Por si fuera poco, los principales ayuntamientos de las zonas industriales estuvieron durante muchos años controlados por las grandes empresas, que los subordinaban al servicio de sus objetivos (este es el caso de Mieres, de Langreo, de Castellón...), y cuando ya entrados en el siglo XX los socialistas y los republicanos empezaron a gobernar ocasionalmente algunos de estos municipios, las graves carencias presupuestarias y la gran magnitud de las obras higiénicas, sociales y sanitarias exigidas limitaron las posibilidades de poder ejecutar estas infraestructuras básicas a las nuevas corporaciones democráticas.
Sin embargo, en los comienzos del pasado siglo, algunos ayuntamientos mejor dotados de ciudades como Oviedo y Avilés habían avanzado significativamente en la higienización de sus poblaciones, construyendo traídas de agua, red de alcantarillado para los desagües y nuevos servicios sanitarios, pero en el resto de los principales núcleos urbanos -incluidos los de más crecimiento, como Gijón y Langreo, que habían promovido en un muy limitado espacio central el abastecimiento de aguas y una red de alcantarillas a finales del siglo XIX- la gran mayoría de la población seguía bebiendo agua más o menos contaminada y enviando sus residuos y excretas a pozos negros o directamente a las calles, llenas de basuras a falta de cualquier policía sanitaria.

════════════════════

ENUNCIADOS DE TAREAS
(A) Responde a estas preguntas sobre el fragmento acerca de la higiene urbana:
(i) ¿Quién controló durante muchos años los principales ayuntamientos de las zonas industriales?
(ii) ¿Qué dos ciudades tenían ayuntamientos mejor dotados que habían avanzado significativamente en la higienización de sus poblaciones?
(iii) ¿Adónde enviaba sus residuos y excretas la gran mayoría de la población del resto de los principales núcleos urbanos?
(B) Reproduce literalmente el pasaje del fragmento sobre la higiene urbana que empieza en las palabras "Sin embargo, en" y termina tras "cualquier policía sanitaria.".

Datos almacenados
════════════════════

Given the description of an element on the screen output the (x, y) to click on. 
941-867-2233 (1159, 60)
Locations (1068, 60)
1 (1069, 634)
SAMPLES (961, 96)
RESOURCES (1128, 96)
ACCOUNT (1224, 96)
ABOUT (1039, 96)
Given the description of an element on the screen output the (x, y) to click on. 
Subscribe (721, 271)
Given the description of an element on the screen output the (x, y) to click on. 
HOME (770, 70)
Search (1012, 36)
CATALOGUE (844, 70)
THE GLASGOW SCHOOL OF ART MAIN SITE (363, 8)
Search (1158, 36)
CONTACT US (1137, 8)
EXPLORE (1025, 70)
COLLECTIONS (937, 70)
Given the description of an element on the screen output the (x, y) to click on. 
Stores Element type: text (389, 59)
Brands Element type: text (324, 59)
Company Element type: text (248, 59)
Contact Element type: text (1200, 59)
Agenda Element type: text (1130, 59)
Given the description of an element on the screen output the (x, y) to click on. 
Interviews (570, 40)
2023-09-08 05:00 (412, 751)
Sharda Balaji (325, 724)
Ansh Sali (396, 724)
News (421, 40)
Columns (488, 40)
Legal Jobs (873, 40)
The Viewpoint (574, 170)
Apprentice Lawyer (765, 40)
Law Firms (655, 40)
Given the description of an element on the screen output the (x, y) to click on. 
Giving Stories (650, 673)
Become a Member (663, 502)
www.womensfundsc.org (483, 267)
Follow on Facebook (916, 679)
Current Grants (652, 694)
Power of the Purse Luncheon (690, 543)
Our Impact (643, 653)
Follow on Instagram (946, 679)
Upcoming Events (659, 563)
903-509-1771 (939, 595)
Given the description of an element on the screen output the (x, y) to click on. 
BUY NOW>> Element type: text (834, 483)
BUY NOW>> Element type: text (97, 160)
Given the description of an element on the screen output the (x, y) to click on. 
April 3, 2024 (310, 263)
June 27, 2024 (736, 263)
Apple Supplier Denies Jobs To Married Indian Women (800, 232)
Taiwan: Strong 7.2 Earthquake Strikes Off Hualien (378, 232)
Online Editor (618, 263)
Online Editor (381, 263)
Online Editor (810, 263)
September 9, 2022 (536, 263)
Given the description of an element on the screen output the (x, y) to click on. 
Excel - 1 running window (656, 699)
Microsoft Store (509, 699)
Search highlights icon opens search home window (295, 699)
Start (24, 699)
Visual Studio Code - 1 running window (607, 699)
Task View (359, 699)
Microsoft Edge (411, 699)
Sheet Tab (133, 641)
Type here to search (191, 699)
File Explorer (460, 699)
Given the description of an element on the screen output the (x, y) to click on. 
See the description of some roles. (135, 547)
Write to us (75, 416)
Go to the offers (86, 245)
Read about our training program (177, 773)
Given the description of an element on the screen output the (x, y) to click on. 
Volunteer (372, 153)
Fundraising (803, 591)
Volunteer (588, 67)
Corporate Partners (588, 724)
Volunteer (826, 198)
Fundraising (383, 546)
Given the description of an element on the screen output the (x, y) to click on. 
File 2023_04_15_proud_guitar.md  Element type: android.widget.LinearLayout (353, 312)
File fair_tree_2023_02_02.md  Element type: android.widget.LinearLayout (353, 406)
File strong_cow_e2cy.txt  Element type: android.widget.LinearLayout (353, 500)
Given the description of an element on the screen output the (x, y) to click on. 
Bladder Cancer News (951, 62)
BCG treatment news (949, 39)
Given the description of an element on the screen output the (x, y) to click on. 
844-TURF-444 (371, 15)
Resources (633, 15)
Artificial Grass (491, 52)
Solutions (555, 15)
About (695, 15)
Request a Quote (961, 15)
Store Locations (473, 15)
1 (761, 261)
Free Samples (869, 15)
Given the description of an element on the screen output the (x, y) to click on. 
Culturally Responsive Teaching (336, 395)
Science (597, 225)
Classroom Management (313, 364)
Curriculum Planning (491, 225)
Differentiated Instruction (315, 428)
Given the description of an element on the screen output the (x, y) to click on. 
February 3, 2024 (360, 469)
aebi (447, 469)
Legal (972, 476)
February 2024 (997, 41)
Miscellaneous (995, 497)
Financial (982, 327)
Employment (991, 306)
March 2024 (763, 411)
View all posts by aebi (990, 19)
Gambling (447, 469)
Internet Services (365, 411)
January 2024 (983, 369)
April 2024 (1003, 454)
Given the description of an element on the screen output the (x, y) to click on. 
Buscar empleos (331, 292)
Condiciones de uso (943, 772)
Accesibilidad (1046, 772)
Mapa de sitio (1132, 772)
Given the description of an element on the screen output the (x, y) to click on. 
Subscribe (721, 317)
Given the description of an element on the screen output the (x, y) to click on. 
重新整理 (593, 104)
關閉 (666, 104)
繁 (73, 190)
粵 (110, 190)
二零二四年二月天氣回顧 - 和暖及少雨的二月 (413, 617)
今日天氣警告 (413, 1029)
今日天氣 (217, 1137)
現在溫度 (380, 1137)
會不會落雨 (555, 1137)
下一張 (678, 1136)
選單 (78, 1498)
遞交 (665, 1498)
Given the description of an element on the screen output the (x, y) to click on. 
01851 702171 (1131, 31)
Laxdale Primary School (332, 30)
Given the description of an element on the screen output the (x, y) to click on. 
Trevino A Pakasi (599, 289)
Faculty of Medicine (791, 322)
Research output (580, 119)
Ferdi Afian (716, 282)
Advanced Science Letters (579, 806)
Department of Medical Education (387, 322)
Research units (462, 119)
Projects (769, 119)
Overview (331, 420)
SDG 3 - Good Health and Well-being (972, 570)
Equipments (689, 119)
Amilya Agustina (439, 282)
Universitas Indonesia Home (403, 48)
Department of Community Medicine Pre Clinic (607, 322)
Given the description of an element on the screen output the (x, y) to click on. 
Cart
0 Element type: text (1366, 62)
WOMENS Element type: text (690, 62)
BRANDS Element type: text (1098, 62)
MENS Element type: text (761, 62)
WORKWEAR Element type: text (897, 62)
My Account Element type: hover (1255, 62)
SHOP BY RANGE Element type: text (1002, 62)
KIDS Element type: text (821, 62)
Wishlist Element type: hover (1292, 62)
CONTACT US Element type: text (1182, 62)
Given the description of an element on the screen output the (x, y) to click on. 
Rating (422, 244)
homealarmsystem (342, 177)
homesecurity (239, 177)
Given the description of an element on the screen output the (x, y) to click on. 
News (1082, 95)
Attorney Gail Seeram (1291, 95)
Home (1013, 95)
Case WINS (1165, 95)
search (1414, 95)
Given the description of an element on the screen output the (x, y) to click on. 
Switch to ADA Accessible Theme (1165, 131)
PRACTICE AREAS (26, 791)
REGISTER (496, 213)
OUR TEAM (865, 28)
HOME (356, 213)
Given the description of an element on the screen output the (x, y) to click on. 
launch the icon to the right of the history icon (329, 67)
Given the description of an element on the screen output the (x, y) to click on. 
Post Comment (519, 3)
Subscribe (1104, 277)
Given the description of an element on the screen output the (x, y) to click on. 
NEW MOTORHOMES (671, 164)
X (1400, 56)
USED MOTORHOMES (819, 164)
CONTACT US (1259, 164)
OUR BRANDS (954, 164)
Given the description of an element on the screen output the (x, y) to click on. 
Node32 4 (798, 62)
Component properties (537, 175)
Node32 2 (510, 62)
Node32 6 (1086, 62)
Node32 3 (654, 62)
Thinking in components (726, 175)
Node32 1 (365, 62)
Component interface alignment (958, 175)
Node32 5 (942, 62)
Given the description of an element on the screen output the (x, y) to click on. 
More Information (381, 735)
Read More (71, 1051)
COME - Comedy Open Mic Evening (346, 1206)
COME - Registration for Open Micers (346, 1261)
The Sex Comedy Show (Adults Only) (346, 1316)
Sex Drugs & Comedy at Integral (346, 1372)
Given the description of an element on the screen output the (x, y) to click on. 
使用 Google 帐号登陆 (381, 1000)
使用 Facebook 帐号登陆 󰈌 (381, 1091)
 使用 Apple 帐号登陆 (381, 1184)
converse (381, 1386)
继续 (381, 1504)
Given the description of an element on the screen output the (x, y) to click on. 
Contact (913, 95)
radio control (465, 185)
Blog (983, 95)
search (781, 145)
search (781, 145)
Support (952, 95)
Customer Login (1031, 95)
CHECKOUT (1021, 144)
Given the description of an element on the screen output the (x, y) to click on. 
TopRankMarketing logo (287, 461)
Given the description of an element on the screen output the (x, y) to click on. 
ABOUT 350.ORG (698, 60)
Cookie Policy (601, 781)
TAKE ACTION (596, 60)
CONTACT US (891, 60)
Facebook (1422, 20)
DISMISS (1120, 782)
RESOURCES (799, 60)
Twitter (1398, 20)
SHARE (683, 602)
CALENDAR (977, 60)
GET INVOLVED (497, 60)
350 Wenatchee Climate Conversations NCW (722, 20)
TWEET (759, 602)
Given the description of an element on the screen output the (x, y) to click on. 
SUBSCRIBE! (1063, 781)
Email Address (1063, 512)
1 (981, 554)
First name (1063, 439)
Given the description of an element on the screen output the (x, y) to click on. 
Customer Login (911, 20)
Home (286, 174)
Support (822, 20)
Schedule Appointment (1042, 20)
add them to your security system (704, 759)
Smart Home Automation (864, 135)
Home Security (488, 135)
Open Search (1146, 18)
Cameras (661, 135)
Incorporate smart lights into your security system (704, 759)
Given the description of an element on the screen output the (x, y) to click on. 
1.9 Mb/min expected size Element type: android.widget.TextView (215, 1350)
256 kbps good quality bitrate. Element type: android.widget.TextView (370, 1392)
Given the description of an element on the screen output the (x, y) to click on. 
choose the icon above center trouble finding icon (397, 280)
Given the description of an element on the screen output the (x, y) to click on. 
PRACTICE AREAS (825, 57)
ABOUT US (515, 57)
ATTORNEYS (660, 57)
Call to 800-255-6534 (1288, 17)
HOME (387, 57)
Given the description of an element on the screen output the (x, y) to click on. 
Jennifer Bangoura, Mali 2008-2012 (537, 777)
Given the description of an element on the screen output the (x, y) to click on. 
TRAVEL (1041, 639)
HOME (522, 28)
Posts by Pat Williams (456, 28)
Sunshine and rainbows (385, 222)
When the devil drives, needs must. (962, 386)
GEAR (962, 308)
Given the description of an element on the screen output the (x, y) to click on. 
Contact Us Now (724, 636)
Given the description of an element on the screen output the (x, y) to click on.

════════════════════

SOLUCIONES
(A)
(i) Las grandes empresas.
(ii) Oviedo y Avilés.
(iii) A pozos negros o directamente a las calles.

(B)
Sin embargo, en los comienzos del pasado siglo, algunos ayuntamientos mejor dotados de ciudades como Oviedo y Avilés habían avanzado significativamente en la higienización de sus poblaciones, construyendo traídas de agua, red de alcantarillado para los desagües y nuevos servicios sanitarios, pero en el resto de los principales núcleos urbanos -incluidos los de más crecimiento, como Gijón y Langreo, que habían promovido en un muy limitado espacio central el abastecimiento de aguas y una red de alcantarillas a finales del siglo XIX- la gran mayoría de la población seguía bebiendo agua más o menos contaminada y enviando sus residuos y excretas a pozos negros o directamente a las calles, llenas de basuras a falta de cualquier policía sanitaria.